DOCUMENT EXCERPT:
BEGIN

Isolation and preliminary crystallographic studies of two new phospholipases A2 from Vipera nikolskii venom

Wei Gao a, Vladislav G Starkov b, Victor I Tsetlin b, Yuri N Utkin b,*, Zheng-jiong Lin a, Ru-chang Bi a,*
PMCID: PMC1952264  PMID: 16510990

The isolation, characterization and preliminary crystallographic studies of two new toxic PLA2s from the venom of V. nikolskii, which has only recently been established as a new species, are reported.

Keywords: Vipera nikolskii, vipers, snake venoms, phospholipase A2, toxicity

Abstract

Snake-venom phospholipases A2 (PLA2s) represent a good model for studies of structure–function relationships, mainly because of their small size and diverse pharmacological and toxicological activities. To obtain new members of the abundant PLA2 family, the venom of the viper Vipera nikolskii was fractionated for the first time and two new proteins, VN5-3 and VN4-3, were isolated. Both proteins show phospholipase A2 activity and may possess neurotoxic activity. Based on the determined partial amino-acid sequences, the new proteins can be classified as basic Asp49 phospholipases A2. They were crystallized using the hanging-drop vapour-diffusion method and crystals of both proteins belong to space group R32, with similar unit-cell parameters: a = b = 76.29, c = 303.35 Å for protein VN5-3 and a = b = 76.28, c = 304.39 Å for protein VN4-3. Diffraction data sets to 3.0 and 2.2 Å resolution were collected and processed for the VN5-3 and VN4-3 crystals, respectively. Preliminary analysis indicates that there are two molecules in the asymmetric unit for both crystals. Further crystallographic studies will help in understanding the structural basis for the multiple functions of snake-venom PLA2s.

END

SUPPLIED INFORMATION:
BEGIN

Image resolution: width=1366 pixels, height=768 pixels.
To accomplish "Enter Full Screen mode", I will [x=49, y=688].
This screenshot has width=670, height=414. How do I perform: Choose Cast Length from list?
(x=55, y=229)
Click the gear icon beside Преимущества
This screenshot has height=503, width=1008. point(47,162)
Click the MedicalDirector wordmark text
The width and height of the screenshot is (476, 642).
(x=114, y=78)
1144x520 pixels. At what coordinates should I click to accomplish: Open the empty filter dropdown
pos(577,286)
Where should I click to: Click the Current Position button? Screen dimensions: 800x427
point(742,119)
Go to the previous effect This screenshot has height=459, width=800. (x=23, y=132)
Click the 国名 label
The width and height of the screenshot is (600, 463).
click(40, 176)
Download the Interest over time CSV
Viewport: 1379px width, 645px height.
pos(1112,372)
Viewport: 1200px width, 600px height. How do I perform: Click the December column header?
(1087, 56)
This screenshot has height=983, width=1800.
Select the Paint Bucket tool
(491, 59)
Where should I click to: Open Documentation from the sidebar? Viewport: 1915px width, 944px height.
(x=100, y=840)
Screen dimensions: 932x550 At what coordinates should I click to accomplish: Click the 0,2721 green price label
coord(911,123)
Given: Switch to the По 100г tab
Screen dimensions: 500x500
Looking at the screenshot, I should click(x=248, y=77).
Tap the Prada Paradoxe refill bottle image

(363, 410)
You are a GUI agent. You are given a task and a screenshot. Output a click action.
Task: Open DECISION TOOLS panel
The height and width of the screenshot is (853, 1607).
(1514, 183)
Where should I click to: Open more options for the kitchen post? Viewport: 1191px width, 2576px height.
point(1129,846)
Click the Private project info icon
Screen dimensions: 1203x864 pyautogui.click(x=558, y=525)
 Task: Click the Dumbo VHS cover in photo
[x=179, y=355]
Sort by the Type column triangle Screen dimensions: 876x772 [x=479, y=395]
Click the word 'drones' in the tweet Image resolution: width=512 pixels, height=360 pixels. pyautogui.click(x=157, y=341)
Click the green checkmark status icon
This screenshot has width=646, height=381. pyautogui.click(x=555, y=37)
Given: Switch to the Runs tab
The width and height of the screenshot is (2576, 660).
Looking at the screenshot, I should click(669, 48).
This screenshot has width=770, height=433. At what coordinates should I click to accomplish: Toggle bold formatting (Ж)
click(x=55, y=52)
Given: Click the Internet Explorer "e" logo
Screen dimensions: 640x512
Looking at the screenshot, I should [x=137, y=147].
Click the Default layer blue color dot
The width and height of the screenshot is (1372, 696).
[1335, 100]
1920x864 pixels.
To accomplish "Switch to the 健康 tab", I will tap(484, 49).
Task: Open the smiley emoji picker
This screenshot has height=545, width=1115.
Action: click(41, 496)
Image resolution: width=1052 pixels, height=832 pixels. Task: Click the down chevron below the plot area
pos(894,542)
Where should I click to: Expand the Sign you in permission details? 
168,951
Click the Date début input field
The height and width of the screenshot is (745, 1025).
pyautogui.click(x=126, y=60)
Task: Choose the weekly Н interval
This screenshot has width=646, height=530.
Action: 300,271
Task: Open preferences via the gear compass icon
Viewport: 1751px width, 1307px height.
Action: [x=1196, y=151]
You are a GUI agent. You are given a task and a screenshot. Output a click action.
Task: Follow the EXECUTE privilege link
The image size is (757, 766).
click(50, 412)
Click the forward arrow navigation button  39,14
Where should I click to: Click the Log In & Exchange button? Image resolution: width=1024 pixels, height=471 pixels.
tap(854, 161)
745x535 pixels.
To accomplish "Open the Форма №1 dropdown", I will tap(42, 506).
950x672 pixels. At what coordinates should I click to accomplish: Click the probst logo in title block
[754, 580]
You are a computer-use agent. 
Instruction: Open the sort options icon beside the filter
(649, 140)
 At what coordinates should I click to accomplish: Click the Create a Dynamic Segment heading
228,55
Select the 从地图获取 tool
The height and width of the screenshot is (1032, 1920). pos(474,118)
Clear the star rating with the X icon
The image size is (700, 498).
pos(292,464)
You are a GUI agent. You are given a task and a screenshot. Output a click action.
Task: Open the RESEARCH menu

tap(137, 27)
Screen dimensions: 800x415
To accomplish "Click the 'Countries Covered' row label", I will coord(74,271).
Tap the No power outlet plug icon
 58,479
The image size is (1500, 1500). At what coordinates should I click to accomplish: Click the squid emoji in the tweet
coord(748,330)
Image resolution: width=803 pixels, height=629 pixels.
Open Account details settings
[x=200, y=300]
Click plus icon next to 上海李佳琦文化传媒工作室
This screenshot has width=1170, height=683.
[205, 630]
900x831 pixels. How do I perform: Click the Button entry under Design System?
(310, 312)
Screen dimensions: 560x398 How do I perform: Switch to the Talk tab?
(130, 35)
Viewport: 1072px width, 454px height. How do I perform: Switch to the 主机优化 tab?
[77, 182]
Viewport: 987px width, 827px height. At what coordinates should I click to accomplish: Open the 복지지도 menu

END

YOUR TASKS:
1) Using the Vipera nikolskii abstract, decide whether each statement agrees with it: (a) The venom of Vipera nikolskii had been fractionated before this study. (b) Crystals of both proteins belong to space group R32. (c) The proteins were crystallized by the sitting-drop method. For each, answer yes or no and quote the words of the abstract that settle it.
2) Answer these questions from the Vipera nikolskii abstract, one line each:
(a) What names were given to the two isolated proteins?
(b) How many molecules are in the asymmetric unit for both crystals?
(c) What value of c is reported for protein VN4-3?
3) Echo the Vipera nikolskii abstract between "The isolation, characterization" and "species, are reported.", inclusive.

ANSWERS GIVEN:
1)
(a) No: "the venom of the viper Vipera nikolskii was fractionated for the first time"
(b) Yes: "crystals of both proteins belong to space group R32"
(c) No: "They were crystallized using the hanging-drop vapour-diffusion method"

2)
(a) VN5-3 and VN4-3
(b) Two
(c) 304.39 Å

3)
The isolation, characterization and preliminary crystallographic studies of two new toxic PLA2s from the venom of V. nikolskii, which has only recently been established as a new species, are reported.